2.A citation to any law deemed relevant to the board's authority to take the action urged or to the desirability of that action.

3.A brief summary of petitioner's arguments in support of the action urged in the petition.

4.A brief summary of any data supporting the action urged in the petition.

5.The names, addresses, and email addresses of other persons, or a description of any class of persons, known by petitioner to be affected by, or interested in, the proposed action which is the subject of the petition.

6.Any request by petitioner for a meeting provided for by rule 193F—22.4(17A).

22.1(1) The petition must be dated and signed by the petitioner or the petitioner's representative. It must also include the name, mailing address, email address, and telephone number of the petitioner and petitioner's representative, and a statement indicating the person to whom communications concerning the petition should be directed.

22.1(2) The board may deny a petition because it does not substantially conform to the required form.

193F—22.2(17A) Briefs. The petitioner may attach a brief to the petition in support of the action urged in the petition. The board may request a brief from the petitioner or from any other person concerning the substance of the petition.

193F—22.3(17A) Inquiries. Inquiries concerning the status of a petition for rule making may be made to the executive officer of the board at the board's offices.

193F—22.4(17A) Board consideration.

22.4(1) Upon request by petitioner in the petition, the board must schedule a brief and informal meeting between the petitioner and the board, a member of the board, or a member of the staff of the board, to discuss the petition. The board may request the petitioner to submit additional information or argument concerning the petition. The board may also solicit comments from any person on the substance of the petition. Also, comments on the substance of the petition may be submitted to the board by any person.

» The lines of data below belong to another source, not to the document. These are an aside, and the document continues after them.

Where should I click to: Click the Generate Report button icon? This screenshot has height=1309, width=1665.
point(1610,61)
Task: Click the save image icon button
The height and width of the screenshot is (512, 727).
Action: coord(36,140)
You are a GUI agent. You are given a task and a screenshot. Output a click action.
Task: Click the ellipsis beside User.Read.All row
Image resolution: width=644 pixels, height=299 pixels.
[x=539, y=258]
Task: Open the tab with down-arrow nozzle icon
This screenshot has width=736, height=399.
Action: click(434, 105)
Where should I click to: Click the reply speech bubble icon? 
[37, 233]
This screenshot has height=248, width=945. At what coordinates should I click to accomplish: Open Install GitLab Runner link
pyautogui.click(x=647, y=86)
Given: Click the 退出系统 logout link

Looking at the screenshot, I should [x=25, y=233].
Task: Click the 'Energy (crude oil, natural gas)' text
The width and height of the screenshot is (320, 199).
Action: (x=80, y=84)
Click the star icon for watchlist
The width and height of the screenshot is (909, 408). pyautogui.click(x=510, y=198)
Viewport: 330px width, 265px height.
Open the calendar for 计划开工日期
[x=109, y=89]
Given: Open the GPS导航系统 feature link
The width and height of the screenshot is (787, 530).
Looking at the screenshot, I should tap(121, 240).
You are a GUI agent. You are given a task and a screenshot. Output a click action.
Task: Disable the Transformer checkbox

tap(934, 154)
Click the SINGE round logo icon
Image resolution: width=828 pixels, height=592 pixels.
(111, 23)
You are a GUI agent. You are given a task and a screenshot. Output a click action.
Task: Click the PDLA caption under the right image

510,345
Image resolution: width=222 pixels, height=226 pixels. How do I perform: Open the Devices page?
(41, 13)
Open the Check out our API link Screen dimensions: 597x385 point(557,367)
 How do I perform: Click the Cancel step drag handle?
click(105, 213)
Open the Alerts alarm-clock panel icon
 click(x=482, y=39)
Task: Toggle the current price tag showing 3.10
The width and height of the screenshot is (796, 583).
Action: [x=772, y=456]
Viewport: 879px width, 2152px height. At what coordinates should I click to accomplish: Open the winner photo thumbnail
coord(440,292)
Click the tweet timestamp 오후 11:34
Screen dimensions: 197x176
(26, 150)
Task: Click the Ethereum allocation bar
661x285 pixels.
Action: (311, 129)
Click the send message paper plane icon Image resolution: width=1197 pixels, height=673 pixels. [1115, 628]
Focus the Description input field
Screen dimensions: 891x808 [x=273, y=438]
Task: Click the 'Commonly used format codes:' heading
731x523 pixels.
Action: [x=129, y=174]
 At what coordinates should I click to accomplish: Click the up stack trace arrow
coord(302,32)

22.4(2) Within 60 days after the filing of the petition, or within any longer period agreed to by the petitioner, the board must, in writing, deny the petition, and notify petitioner of its action and the specific grounds for the denial, or grant the petition and notify petitioner that it has instituted rule-making proceedings on the subject of the petition. Service of the written notice shall be sent to the email address provided by the petitioner unless the petitioner specifically requests a mailed copy. Petitioner shall be deemed notified of the denial or granting of the petition on the date when the board emails or delivers the required notification to petitioner.

22.4(3) Denial of a petition because it does not substantially conform to the required form does not preclude the filing of a new petition on the same subject that seeks to eliminate the grounds for the board's rejection of the petition.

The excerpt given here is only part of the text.